Androgen deprivation therapy (ADT) with medical or surgical castration is the mainstay of therapy in men with metastatic prostate cancer. However, despite initial responses, almost all men eventually develop castration refractory metastatic prostate cancer (CRPC) and die of their disease. Over the last decade, it has been recognized that despite the failure of ADT, most prostate cancers maintain some dependence on androgen and/or androgen receptor (AR) signaling for proliferation. Furthermore, androgen independent molecular pathways have been identified as drivers of continued progression of CRPC. Subsequently, drugs have been developed targeting these pathways, many of which have received regulatory approval. Agents such as abiraterone, enzalutamide, orteronel (TAK-700), and ARN-509 target androgen signaling. Sipuleucel-T, ipilimumab, and tasquinimod augment immune-mediated tumor killing.
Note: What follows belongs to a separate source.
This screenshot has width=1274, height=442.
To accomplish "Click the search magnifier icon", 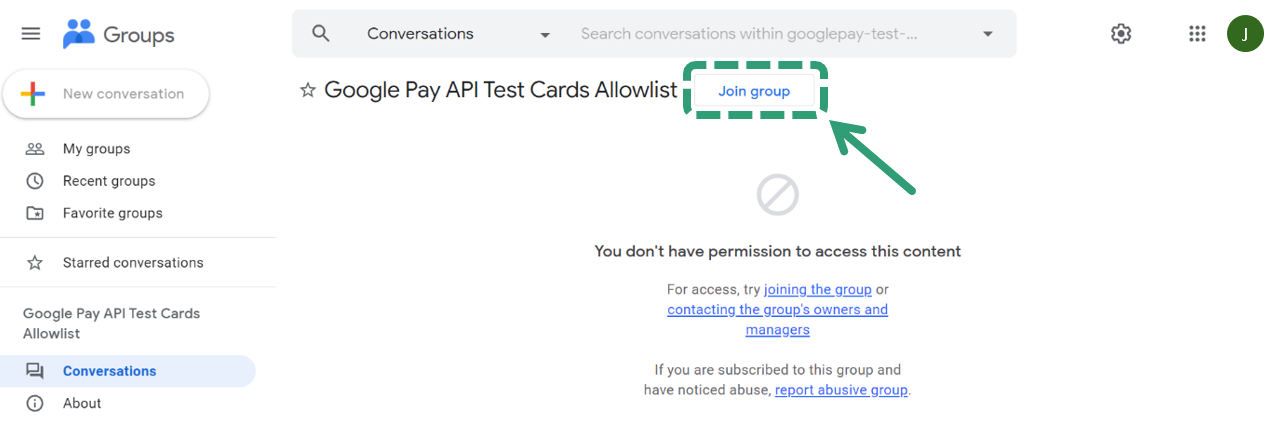I will [x=321, y=34].
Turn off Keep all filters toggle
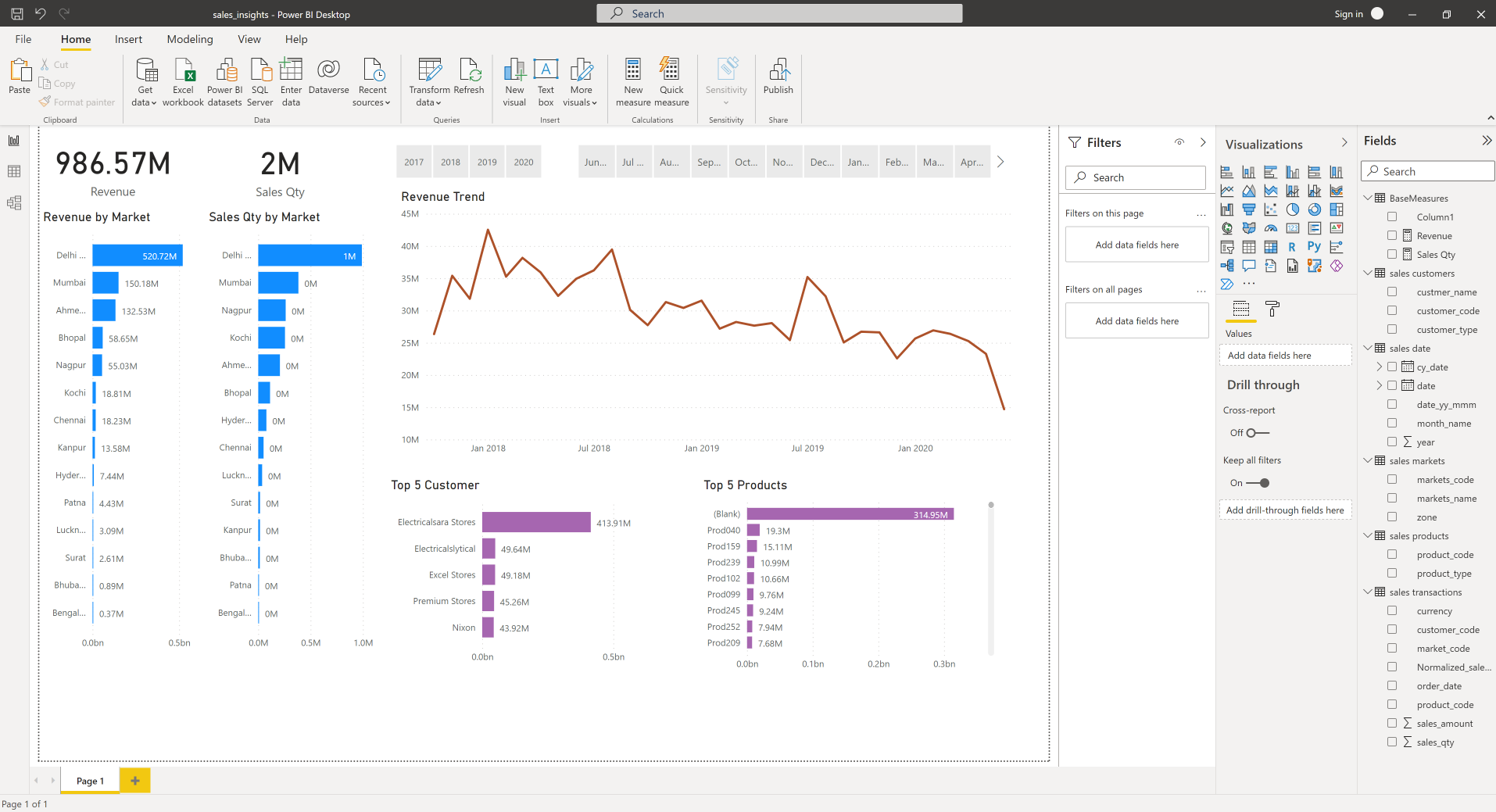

Agents targeting classic tumorogenesis pathways including vascular endothelial growth factor, hepatocyte growth factor, insulin like growth factor-1, tumor suppressor, and those which regulate apoptosis and cell cycles are currently being developed. This paper aims to focus on emerging molecular pathways underlying progression of CRPC, and the drugs targeting these pathways, which have recently been approved or have reached advanced stages of development in either phase II or phase III clinical trials.